WHAT TO WORK ON >> The answer is the number of lines in the data that contain the word "computer"; give it alone.

════════════════════

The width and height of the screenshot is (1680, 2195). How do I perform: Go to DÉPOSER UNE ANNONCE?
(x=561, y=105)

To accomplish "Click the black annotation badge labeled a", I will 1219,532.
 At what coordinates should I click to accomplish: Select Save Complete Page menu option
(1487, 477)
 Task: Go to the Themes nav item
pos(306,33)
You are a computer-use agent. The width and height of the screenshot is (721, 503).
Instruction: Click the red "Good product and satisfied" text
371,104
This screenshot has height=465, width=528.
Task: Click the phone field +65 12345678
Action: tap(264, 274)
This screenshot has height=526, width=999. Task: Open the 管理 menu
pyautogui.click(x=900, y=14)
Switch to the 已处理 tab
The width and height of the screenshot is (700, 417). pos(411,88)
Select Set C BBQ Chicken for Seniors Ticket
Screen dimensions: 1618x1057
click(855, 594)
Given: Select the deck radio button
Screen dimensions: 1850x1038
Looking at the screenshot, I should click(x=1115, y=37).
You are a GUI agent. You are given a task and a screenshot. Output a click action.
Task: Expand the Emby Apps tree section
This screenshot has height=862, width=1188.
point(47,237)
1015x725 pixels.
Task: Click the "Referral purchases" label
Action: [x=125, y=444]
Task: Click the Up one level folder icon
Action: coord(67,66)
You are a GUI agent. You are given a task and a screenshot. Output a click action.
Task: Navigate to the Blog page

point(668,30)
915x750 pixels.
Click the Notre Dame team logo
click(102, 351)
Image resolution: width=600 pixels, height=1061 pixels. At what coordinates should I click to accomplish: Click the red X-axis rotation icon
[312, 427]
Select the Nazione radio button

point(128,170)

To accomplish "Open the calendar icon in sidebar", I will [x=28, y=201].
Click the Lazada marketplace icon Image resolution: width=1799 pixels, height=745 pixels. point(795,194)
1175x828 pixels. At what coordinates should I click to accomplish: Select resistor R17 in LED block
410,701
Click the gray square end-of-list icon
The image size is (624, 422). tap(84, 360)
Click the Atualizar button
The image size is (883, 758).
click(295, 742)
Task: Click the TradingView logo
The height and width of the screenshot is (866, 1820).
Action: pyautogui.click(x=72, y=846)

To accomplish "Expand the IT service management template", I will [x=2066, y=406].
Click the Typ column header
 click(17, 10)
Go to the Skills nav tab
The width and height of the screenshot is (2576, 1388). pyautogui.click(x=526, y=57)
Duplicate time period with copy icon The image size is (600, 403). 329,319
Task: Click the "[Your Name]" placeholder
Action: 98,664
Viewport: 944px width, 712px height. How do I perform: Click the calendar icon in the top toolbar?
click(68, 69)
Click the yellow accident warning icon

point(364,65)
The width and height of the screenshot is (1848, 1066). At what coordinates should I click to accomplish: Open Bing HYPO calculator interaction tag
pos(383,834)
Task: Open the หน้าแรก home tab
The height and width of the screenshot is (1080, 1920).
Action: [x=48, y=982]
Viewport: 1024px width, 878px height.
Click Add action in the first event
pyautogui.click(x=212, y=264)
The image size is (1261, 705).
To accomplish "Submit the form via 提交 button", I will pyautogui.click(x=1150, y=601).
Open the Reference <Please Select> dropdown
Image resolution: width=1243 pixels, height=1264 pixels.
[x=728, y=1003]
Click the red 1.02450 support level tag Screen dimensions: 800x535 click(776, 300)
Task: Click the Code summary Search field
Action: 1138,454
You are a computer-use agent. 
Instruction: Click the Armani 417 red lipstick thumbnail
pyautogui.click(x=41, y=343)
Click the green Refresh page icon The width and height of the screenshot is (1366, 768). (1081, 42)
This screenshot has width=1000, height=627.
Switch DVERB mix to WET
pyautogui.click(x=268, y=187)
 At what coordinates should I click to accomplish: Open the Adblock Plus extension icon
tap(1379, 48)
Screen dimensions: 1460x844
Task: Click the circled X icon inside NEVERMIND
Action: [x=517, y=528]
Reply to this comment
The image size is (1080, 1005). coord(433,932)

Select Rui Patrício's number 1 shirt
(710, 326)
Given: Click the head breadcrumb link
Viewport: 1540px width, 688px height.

════════════════════

ANSWER BELOW >> 2